Here below listed are the important aspects about Unit Nine..
1.A Traditional Holiday—The First Halloween
The history of Halloween dates back as far as two-thousand years with the Celtic festival of Samhain (sow-in). It was a joyful harvest celebration that also symbolized the end of the old year and the beginning of the new one, and commemorating the dead. November 1st was considered the beginning of the long, dark, cold months to come. It was believed that there was a strong association between the worlds of the living and of the dead for the remainder of the year. To the Celtic people, the boundaries between these two significant worlds became unclear, and on the day of October 31st, the ghosts of the dead assembled back on earth. These spirits had powerful influence on predictions about the upcoming dark winter. For this elaborate celebration, the Celts dressed in costume, usually animal heads and skins.
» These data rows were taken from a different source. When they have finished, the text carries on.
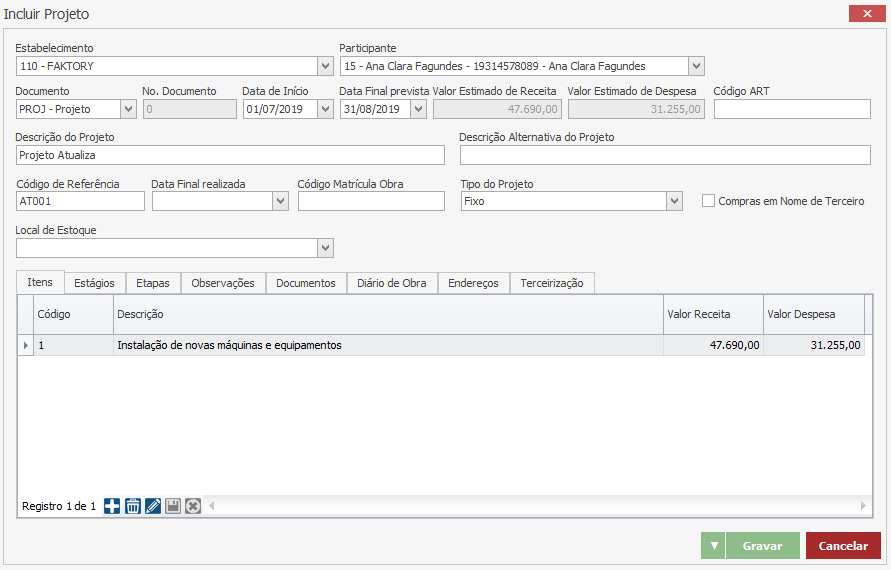
Task: Open the Data de Início date picker
Action: click(x=325, y=110)
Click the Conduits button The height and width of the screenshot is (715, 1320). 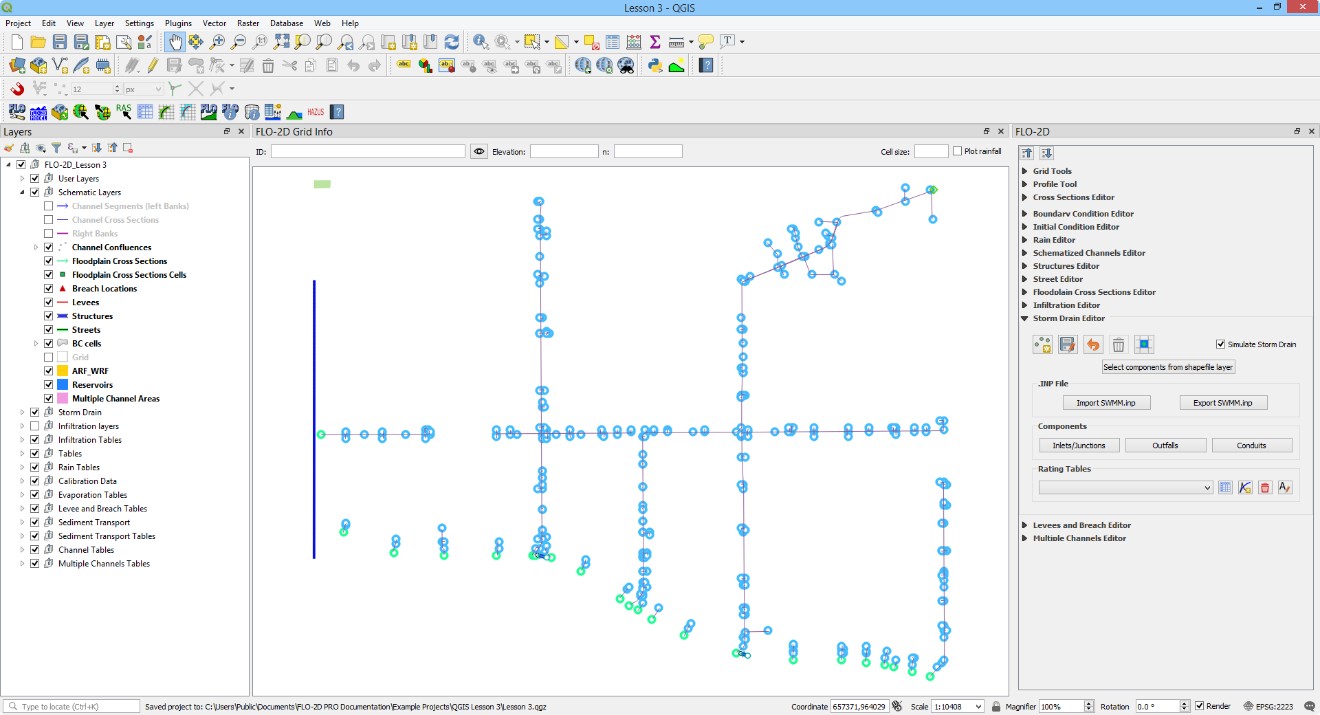coord(1251,446)
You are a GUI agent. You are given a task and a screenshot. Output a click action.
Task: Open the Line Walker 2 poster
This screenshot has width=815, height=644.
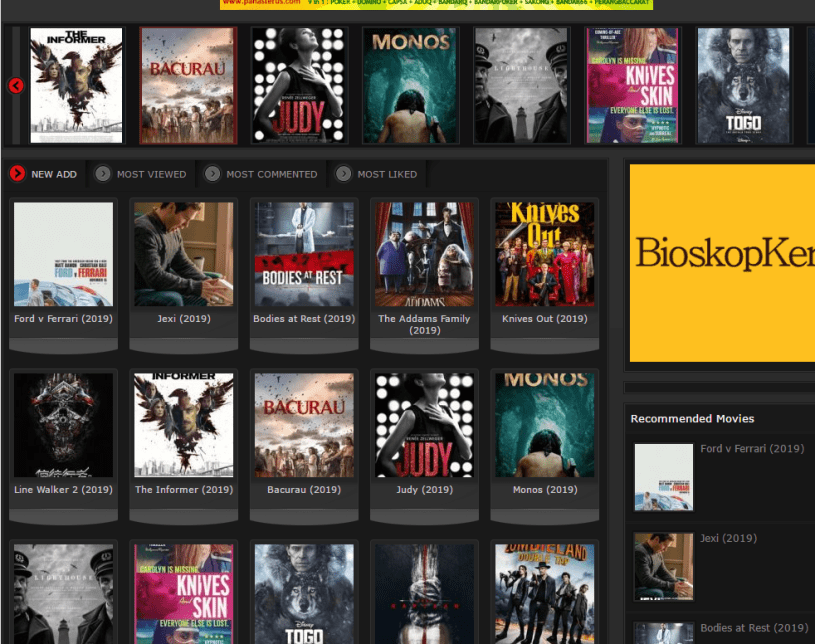[x=63, y=425]
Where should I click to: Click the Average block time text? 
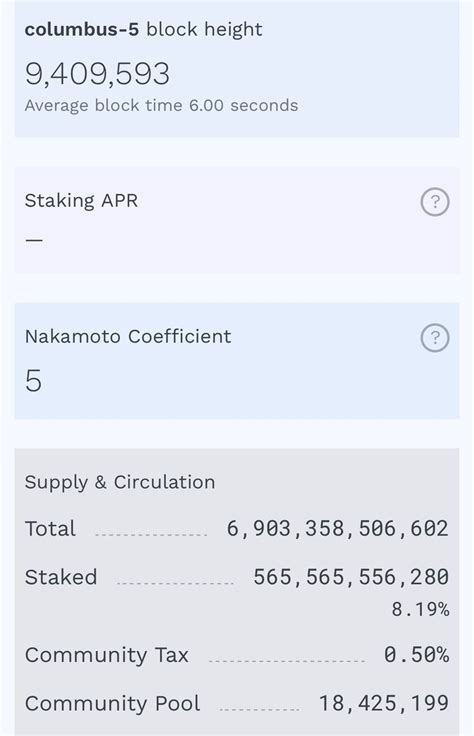pos(161,106)
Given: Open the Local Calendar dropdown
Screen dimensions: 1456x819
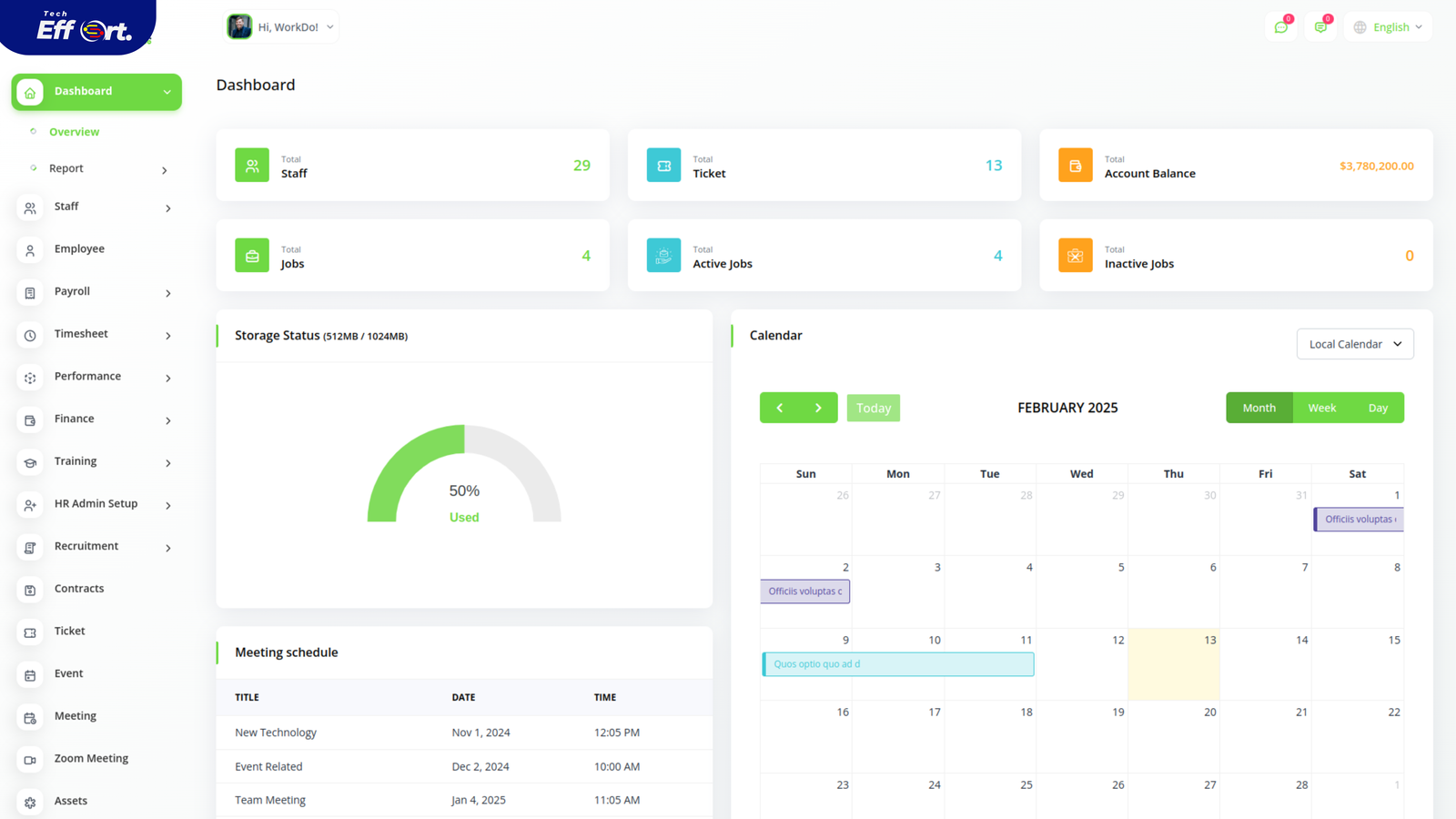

They built bonfires and spent the night attempting to tell fortunes, damaging crops, and causing trouble. This ceremony continued long into the night, and as the festival was ending, a special sacrificial fire would be lit. This fire symbolized asking to be led safely into the coming season.
2.Christmas
1)The origin of Christmas
The first recorded Christmas celebration was in Rome in 336. Christmas played a role in the Arian controversy of the fourth century. In the early Middle Ages, it was overshadowed by Epiphany. The feast regained prominence after 800, when Charlemagne was crowned emperor on Christmas Day. Associating it with drunkenness and other misbehavior, the Puritans banned Christmas in the 17th century. It was restored as a legal holiday in 1660, but remained disreputable. In the early 19th century, Christmas was revived with the start of the Oxford Movement in the Anglican Church. Charles Dickens and other writers reinvented the holiday by emphasizing Christmas as a time for family, religion, gift-giving, and social reconciliation as opposed to the revelry that had been common historically.
2)Christmas Tree
A Christmas tree is a decorated tree, usually an evergreen conifer such as spruce, pine, or fir or an artificial tree of similar appearance, associated with the celebration of Christmas. The modern Christmas tree was developed in medieval Livonia (present-day Estonia and Latvia)and early modern Germany, where Protestant Germans brought decorated trees into their homes. It acquired popularity beyond the Lutheran areas of Germany and theBaltic countries during the second half of the 19th century, at first among the upper classes.
3)Santa Claus
Santa Claus, also known as Saint Nicholas, Kris Kringle, Father Christmas, or simply Santa, is a legendary figure originating in Western Christian culture who is said to bring gifts to the homes of well-behaved ("good" or "nice")children on Christmas Eve (24 December)and the early morning hours of Christmas Day (25 December). The modern Santa Claus grew out of traditions surrounding the historical Saint Nicholas (a fourth-century Greek bishop and gift-giver of Myra), the British figure of Father Christmas and the Dutch figure of Sinterklaas (himself also based on Saint Nicholas). Some maintain Santa Claus also absorbed elements of the Germanic god Wodan, who was associated with the pagan midwinter event of Yule and led the Wild Hunt, a ghostly procession through the sky.